The infix operator $*_{\text{v}}$ denotes the multiplication of a square matrix $M$ of size $(1+d) \times (1+d)$ over $\mathbb{R}$ with a covariant Lorentz vector $v \in \text{CoMod}_d$. The result $M *_{\text{v}} v$ is a new covariant Lorentz vector in $\text{CoMod}_d$.

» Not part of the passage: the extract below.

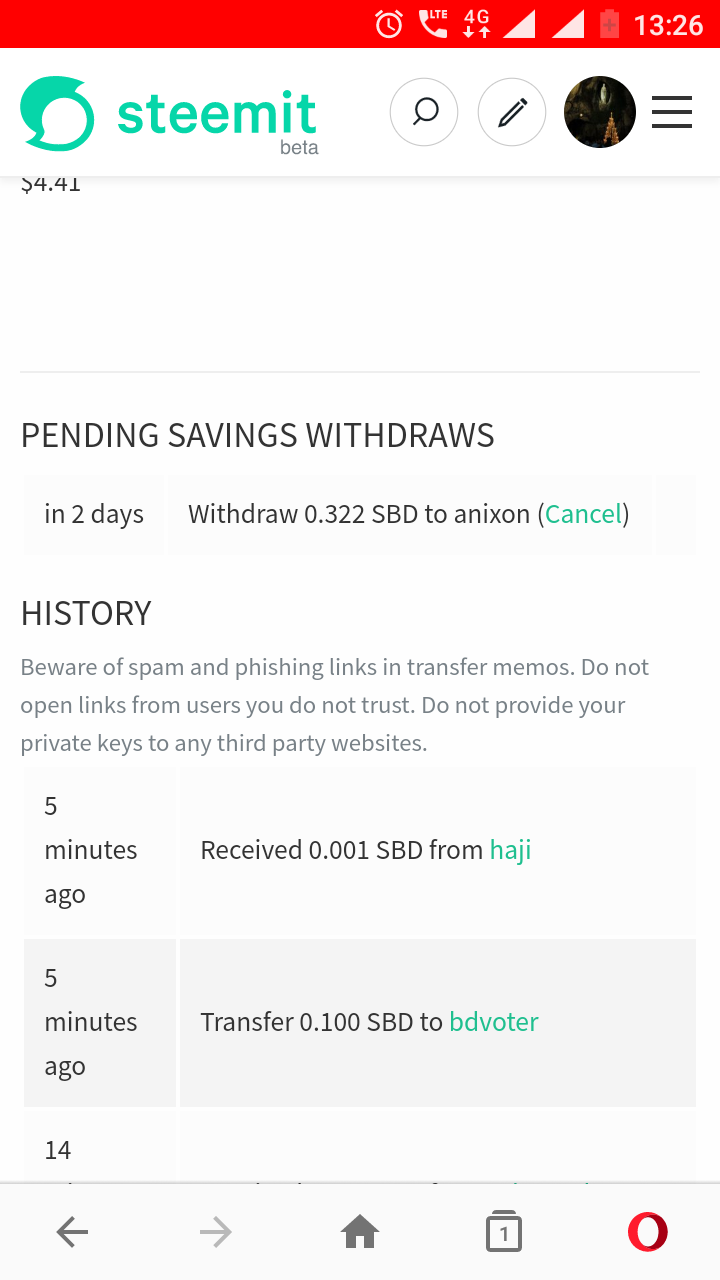The height and width of the screenshot is (1280, 720).
Task: Open the Opera menu icon
Action: coord(648,1232)
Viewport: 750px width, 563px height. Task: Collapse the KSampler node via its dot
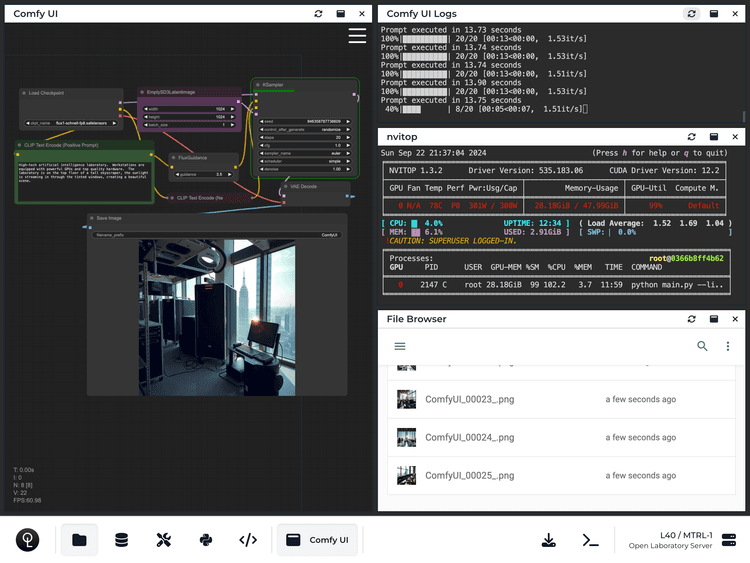pyautogui.click(x=258, y=85)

Let $M$ be a real matrix of size $(1+d) \times (1+d)$ and $v$ be a covariant Lorentz vector in $\text{CoMod}_d$. Let \text{toFin1d\mathbb{R}} be the function that maps a covariant Lorentz vector to its representation as a real-valued function on the index set $\{0, 1, \dots, d\}$. Then the representation of the matrix-vector product $M v$ is equal to the standard matrix-vector product of $M$ and the representation of $v$: (M v).\text{toFin1d\mathbb{R}} = M (v.\text{toFin1d\mathbb{R}})

For any real matrix $M$ of size $(1+d) \times (1+d)$ and any covariant Lorentz vector $v \in \text{CoMod}_d$, the underlying vector components of the matrix-vector product $M v$ are equal to the standard matrix-vector multiplication of $M$ and the components of $v$. This is expressed as $(M v).\text{val} = M (v.\text{val})$, where $\text{val}$ denotes the underlying coordinate vector in $\mathbb{R}^{1+d}$.

The representation $\rho$ of the Lorentz group $\text{O}(1, d)$ on the space of covariant Lorentz vectors $\text{CoMod } d \cong \mathbb{R}^{1+d}$. For an element $g$ of the Lorentz group, let $\Lambda$ be its corresponding matrix. The representation maps $g$ to the linear automorphism of $\text{CoMod } d$ whose matrix with respect to the standard basis is the transpose inverse $(\Lambda^{-1})^\intercal$. This defines the standard transformation law for covariant vectors (covectors) under Lorentz transformations.